Le SGAE exerce sa mission de coordination interministérielle au stade de l'élaboration du droit européen, par la préparation des positions françaises dans les négociations qui aboutiront à l'adoption des actes de la Communauté européenne ou de l'Union européenne, comme au stade de l'adoption des mesures nationales d'exécution des directives et décisions-cadres, par le suivi interministériel de la transposition et le traitement des contentieux communautaires liés à cette adoption.

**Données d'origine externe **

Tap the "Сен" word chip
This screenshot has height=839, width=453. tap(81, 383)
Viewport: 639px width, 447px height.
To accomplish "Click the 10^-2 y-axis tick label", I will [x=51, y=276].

Dans la phase d'amont, le SGAE veille en particulier, en liaison avec le Secrétariat général du Gouvernement, à la mise en œuvre de la procédure de l'article 88-4 de la Constitution du 4 octobre 1958 afin d'identifier la nature législative ou réglementaire des mesures nationales d'exécution et permettre aux Assemblées parlementaires de se prononcer sur les propositions d'actes négociées par les institutions européennes (voir Présentation/Relations avec les Parlements). Il veille plus largement, en liaison avec les ministères concernés, à ce que , soient bien mesurés les différents impacts des actes en cours de négociation, avant leur adoption.

Dans la phase d'aval, il  est chargé de veiller à ce que les obligations communautaires soient respectées par les différents ministères responsables [ voir Droit communautaire ].